Mariam, originaire de Mayina dans la région de Kayes, navigue sur des quais bondés. Pour elle, c’est  un nouveau départ. Cela fait plusieurs années qu’elle n’a pas pris le train. 

Mayina est une ville commerçante. Toutes les activités sont tournées vers la gare, et tous les  petits villages qui bordent le trajet avant d’arriver sont inaccessibles sans le train.

Mariam Sacko, voyageuse

Une cinquantaine de villages se trouvent le long de la ligne. 492 kilometres séparent Bamako de Kayes. Dans le pays, seul un train est en état de marche pour faire le trajet.

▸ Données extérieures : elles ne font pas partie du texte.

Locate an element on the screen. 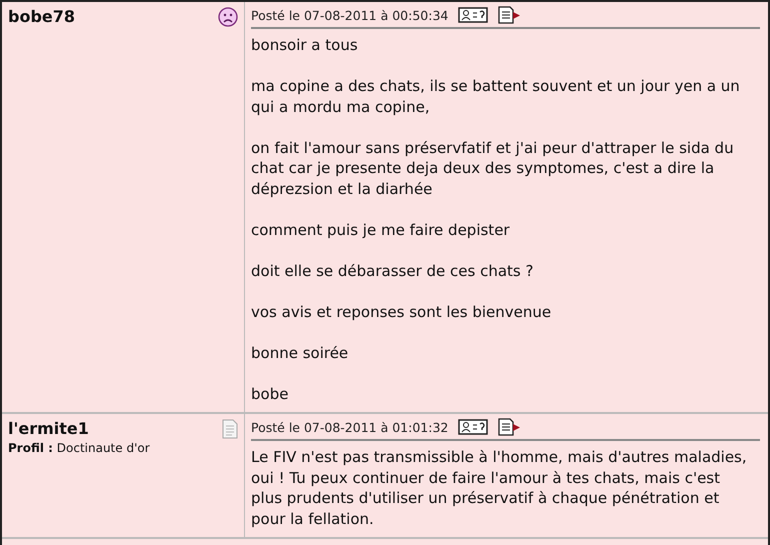 The image size is (770, 545). document-icon is located at coordinates (230, 429).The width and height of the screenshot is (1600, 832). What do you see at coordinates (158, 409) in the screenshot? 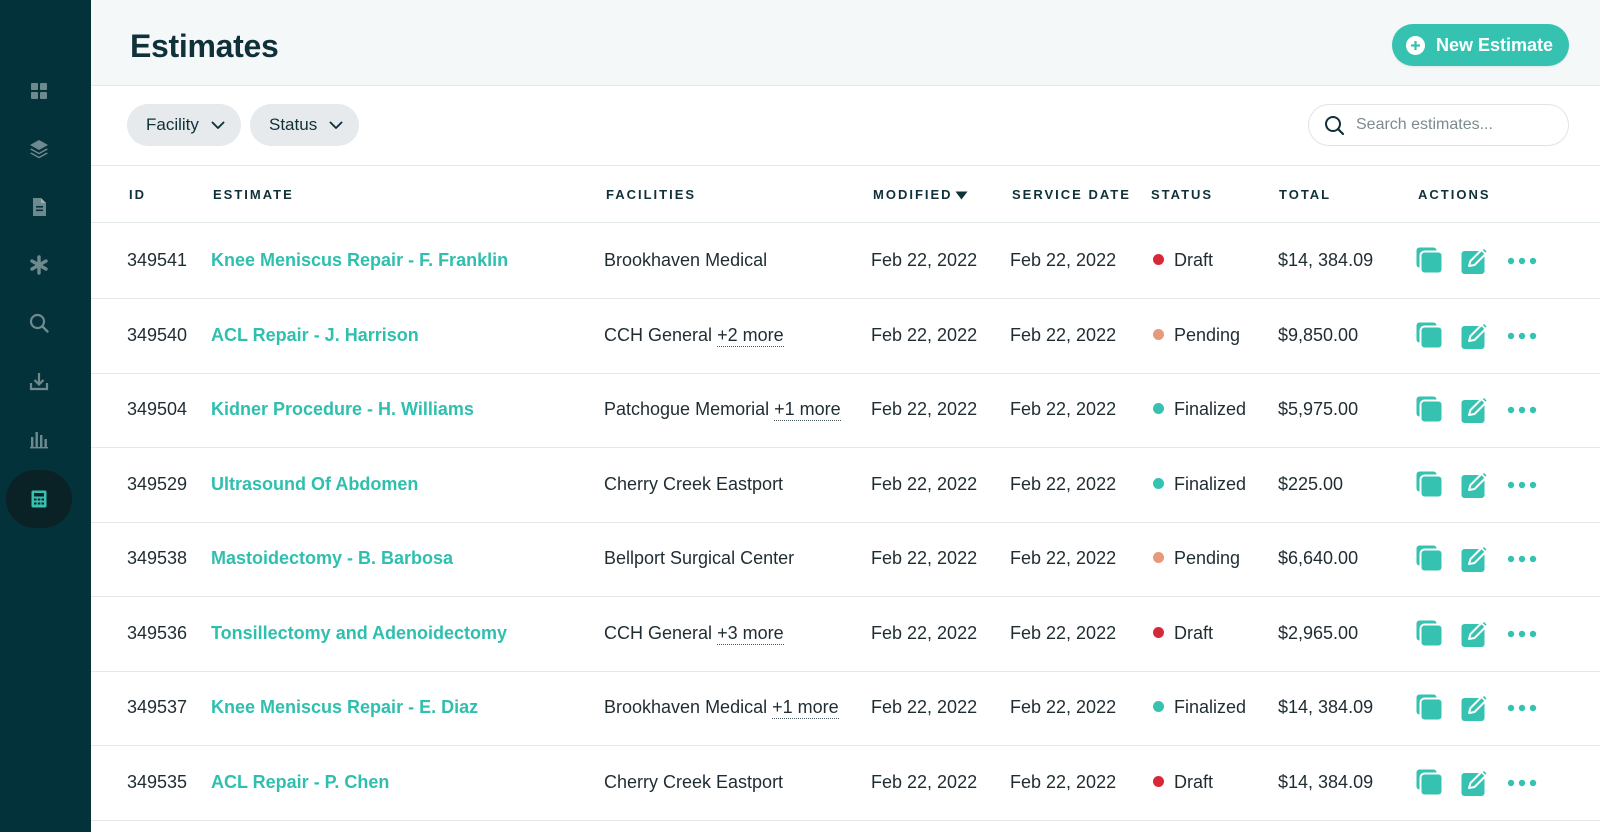
I see `estimate-id: 349504` at bounding box center [158, 409].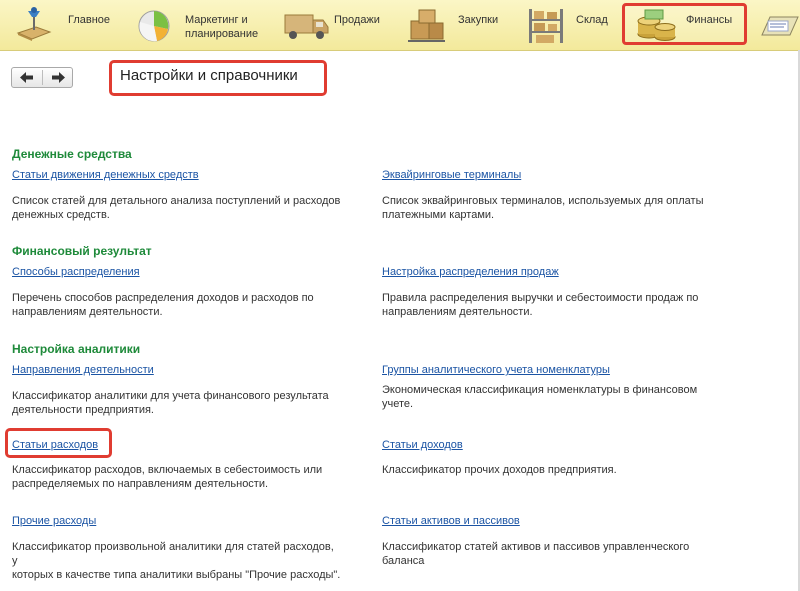  What do you see at coordinates (470, 272) in the screenshot?
I see `link-sales-distribution-setup: Настройка распределения продаж` at bounding box center [470, 272].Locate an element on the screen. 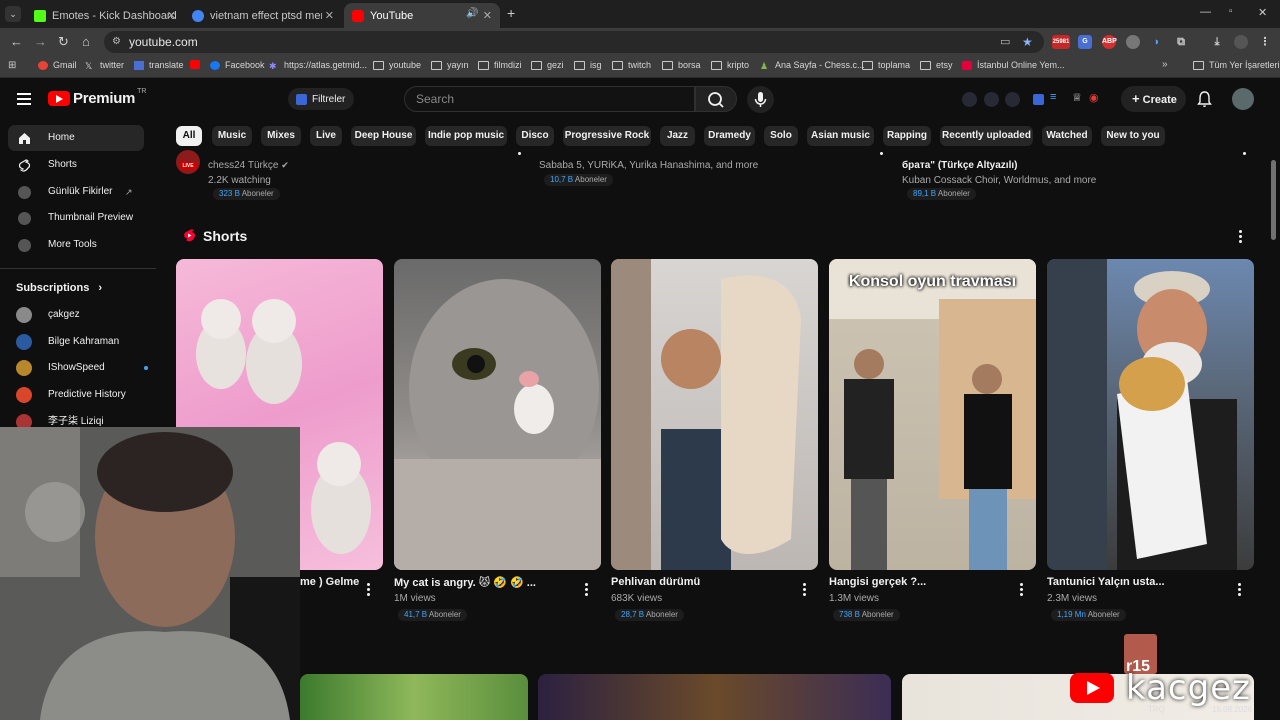  site-info-icon: ⚙ is located at coordinates (116, 42).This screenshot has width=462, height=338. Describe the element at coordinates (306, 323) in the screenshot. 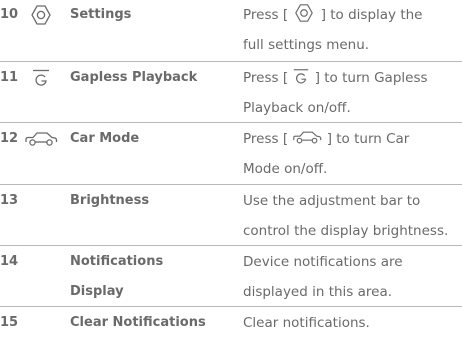

I see `desc-text: Clear notifications.` at that location.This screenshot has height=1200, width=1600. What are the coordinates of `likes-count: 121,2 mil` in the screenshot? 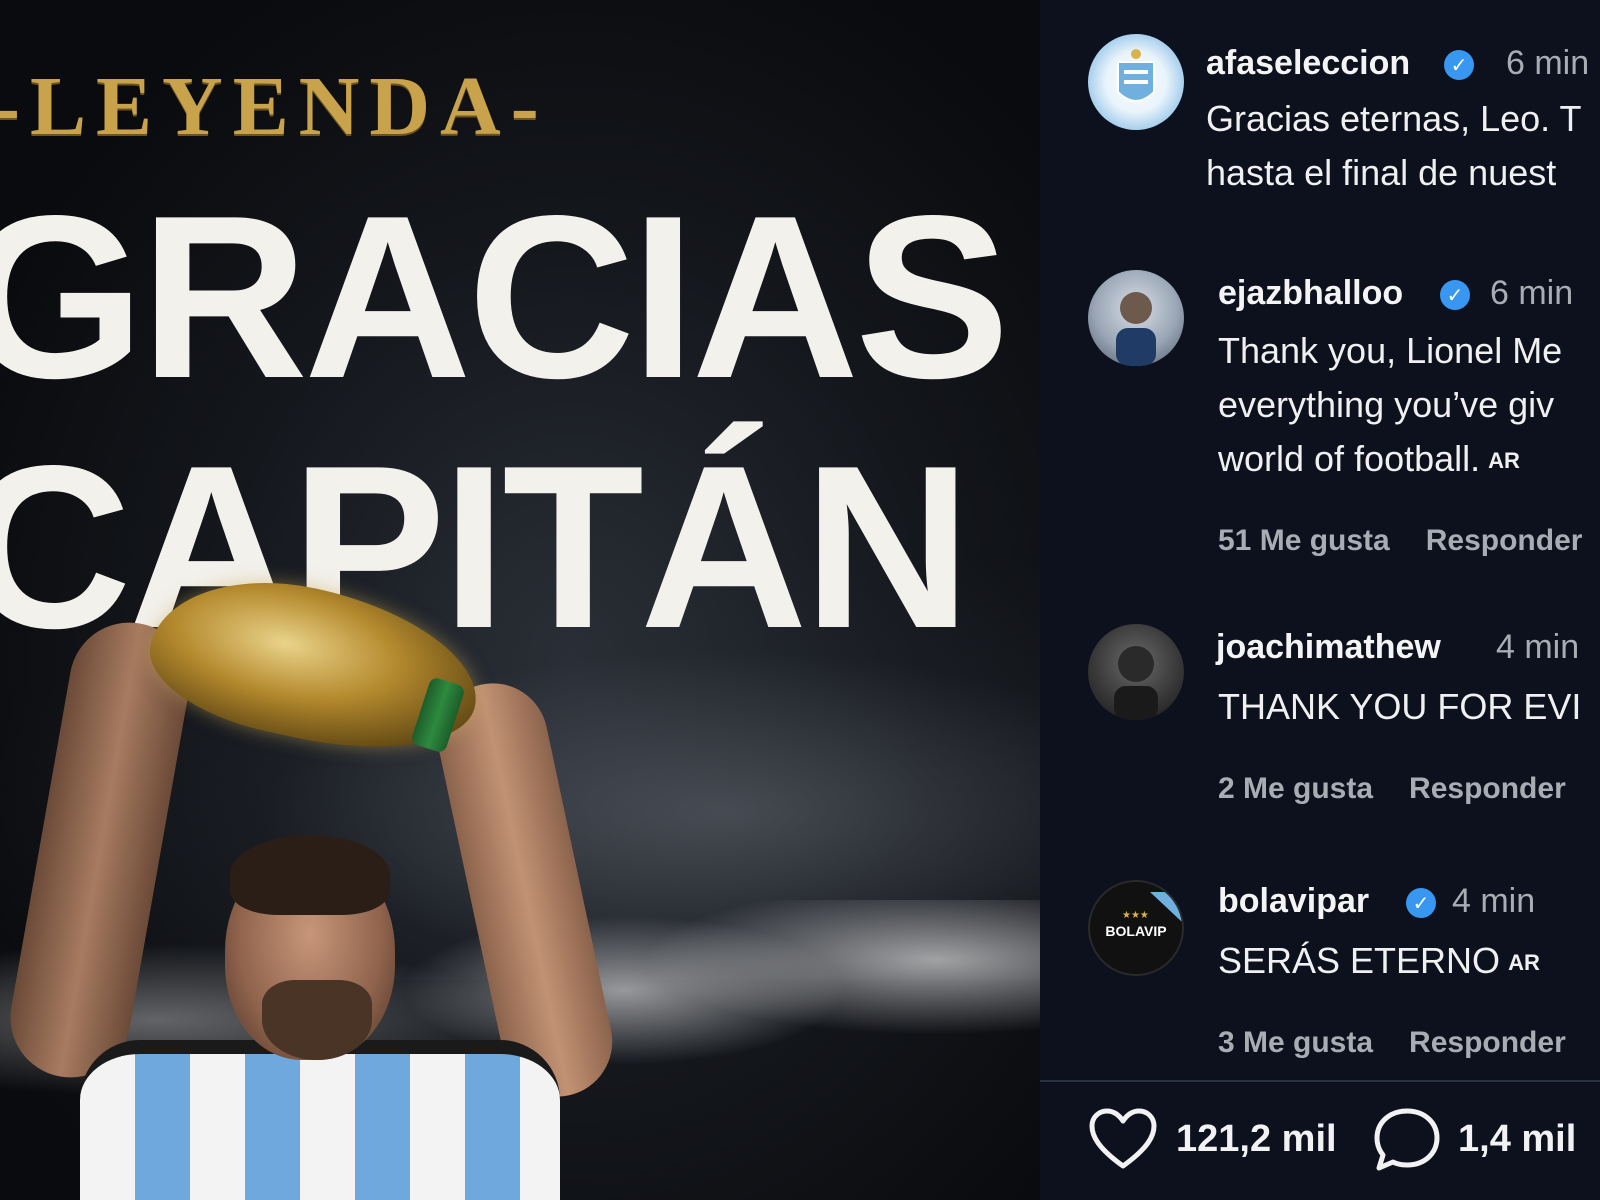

Machinistes et conducteurs sont aux aguets pour assurer le service et garantir la survie d’une zone très enclavée.

Les populations ont souffert, il y a même des populations de beaucoup de villages qui se sont déplacées à cause de l’arrêt de ce train-là. Il y a des populations qui ont quitté le village parce que le train ne circulait plus.

Mahamadou Koné, inspecteur traction du train

Le train traverse une zone agricole. Le rail, source de revenus est essentiel pour les populations riveraines. La gare de Kita située, au coeur de la région, est en effervescence.  Des centaines de femmes tentent d’écouler leurs marchandises et glâner quelques Francs CFA.

Des produits frais sont à disposition, du coup avec le train entre Kayes et Bamako, tout le monde peut avoir des produits frais. Si le train ne vient pas, nous n’avons pas d’argent. Nous considérons le train comme nos maris car, sans lui, nous sommes dans la misère.

Fanta Dembélé, vendeuse de jus à la gare de Kita

Difficile de se passer du train sur le plan social. L’état vient de reprendre la charge du rail. Mais à 7000 FCFA le trajet pour 336 places, la ligne n’est pas rentable. Beaucoup craignent un arrêt brutal de ce moyen de transport malgré ces nombreux avantages.

La route est mauvaise, le trajet en train est plus fiable, c’est pourquoi je l’ai pris pour aller à Kayes dans de bonnes conditions. Même si ça prend du temps, j’arriverai à la maison reposé.

Makan Kanté, voyageur

Après 18 heures et une trentaine d’arrêts, l’arrivée se fait de nuit. Les visages sont tirés et fatigués, mais pour de nombreuses gens,  et commerçants, l'objectif est ailleurs. Avec la réouverture de ce tronçon,  c'est l’espoir de faire renaître le mythique Bamako-Dakar.